The audience enters to the sound of the church organ and music by Arvo Part, the “holy minimalist” Estonian composer whose music evokes serenity and contemplation. Other music by Part is played throughout the performance in recordings by Richard Tognetti and the Australian Chamber Orchestra.

Circa acrobats in Eternity. Picture: Chris Taylor
Circa acrobats in Eternity. Picture: Chris Taylor

A long stage like a catwalk runs down the nave with the audience seated on either side, and it is thrilling to see the Circa artists up close as they execute tumbles and backflips, feats of strength and human towers. One can find allusions to religious imagery if one chooses but there are no specific references in the hour-long piece. At one point, a lone acrobat performing on aerial silks is suspended high above the transept like a soaring angel or, if you prefer, the human spirit in flight.
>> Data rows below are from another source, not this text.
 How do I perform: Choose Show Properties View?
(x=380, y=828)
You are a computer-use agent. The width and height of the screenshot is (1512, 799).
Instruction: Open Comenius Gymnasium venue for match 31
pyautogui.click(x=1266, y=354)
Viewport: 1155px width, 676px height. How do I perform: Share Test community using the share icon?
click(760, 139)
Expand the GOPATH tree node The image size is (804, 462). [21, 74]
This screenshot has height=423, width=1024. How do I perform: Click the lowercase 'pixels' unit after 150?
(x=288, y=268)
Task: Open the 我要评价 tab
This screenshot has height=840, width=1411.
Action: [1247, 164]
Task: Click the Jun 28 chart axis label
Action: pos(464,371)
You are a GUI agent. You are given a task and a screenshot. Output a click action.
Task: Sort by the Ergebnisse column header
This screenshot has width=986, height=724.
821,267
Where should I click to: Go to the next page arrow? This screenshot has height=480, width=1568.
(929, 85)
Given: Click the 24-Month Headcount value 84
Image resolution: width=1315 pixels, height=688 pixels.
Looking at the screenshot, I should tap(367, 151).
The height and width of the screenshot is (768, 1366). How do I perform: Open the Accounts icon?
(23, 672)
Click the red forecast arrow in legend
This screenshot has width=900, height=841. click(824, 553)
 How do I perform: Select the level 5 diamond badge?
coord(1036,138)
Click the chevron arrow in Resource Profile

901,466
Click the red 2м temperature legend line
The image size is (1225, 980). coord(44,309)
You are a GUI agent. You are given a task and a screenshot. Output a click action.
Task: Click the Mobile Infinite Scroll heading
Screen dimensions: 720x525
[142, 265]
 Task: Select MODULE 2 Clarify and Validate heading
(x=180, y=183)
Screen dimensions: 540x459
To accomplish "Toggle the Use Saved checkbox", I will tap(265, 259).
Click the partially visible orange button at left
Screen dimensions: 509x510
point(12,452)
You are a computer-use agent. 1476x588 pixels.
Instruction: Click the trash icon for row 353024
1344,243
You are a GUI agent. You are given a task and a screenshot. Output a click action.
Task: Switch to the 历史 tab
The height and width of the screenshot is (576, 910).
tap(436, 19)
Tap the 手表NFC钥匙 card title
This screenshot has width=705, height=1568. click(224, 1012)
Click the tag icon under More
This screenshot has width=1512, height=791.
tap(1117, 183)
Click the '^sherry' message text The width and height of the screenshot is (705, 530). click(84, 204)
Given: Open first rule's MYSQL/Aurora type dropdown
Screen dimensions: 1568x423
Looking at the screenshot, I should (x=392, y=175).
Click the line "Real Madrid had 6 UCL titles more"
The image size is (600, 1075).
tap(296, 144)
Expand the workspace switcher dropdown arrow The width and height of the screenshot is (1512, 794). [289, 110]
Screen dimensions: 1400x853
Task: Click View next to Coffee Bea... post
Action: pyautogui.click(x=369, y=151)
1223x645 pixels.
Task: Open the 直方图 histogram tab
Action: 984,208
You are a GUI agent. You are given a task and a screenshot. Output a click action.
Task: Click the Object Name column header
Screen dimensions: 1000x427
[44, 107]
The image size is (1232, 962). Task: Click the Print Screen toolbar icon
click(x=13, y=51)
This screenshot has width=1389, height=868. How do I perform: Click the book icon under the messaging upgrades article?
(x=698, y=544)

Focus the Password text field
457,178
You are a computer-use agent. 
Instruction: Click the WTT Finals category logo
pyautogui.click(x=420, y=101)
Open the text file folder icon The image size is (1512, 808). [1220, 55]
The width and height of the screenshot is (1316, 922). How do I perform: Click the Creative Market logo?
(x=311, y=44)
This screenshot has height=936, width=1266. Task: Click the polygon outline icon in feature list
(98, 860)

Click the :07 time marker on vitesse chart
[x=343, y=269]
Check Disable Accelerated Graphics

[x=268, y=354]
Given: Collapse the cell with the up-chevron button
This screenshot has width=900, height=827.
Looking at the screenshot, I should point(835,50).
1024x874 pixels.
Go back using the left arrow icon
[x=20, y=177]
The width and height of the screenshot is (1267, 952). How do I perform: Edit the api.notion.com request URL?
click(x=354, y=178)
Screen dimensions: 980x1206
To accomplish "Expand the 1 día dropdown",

Brisbane has long been an importer of musicals and big-budget performing arts – the cargo cult of Wagner’s Ring cycle, for example, will land on the city from Opera Australia in December. But it’s evident the city has more to offer, and producers and artists there are not content to be passive consumers of shows from the southern states or anywhere else. Don’t be surprised if there’s a shift in the cultural terms of trade towards the sunshine state.

The writer travelled to Brisbane as a guest of the Brisbane Festival.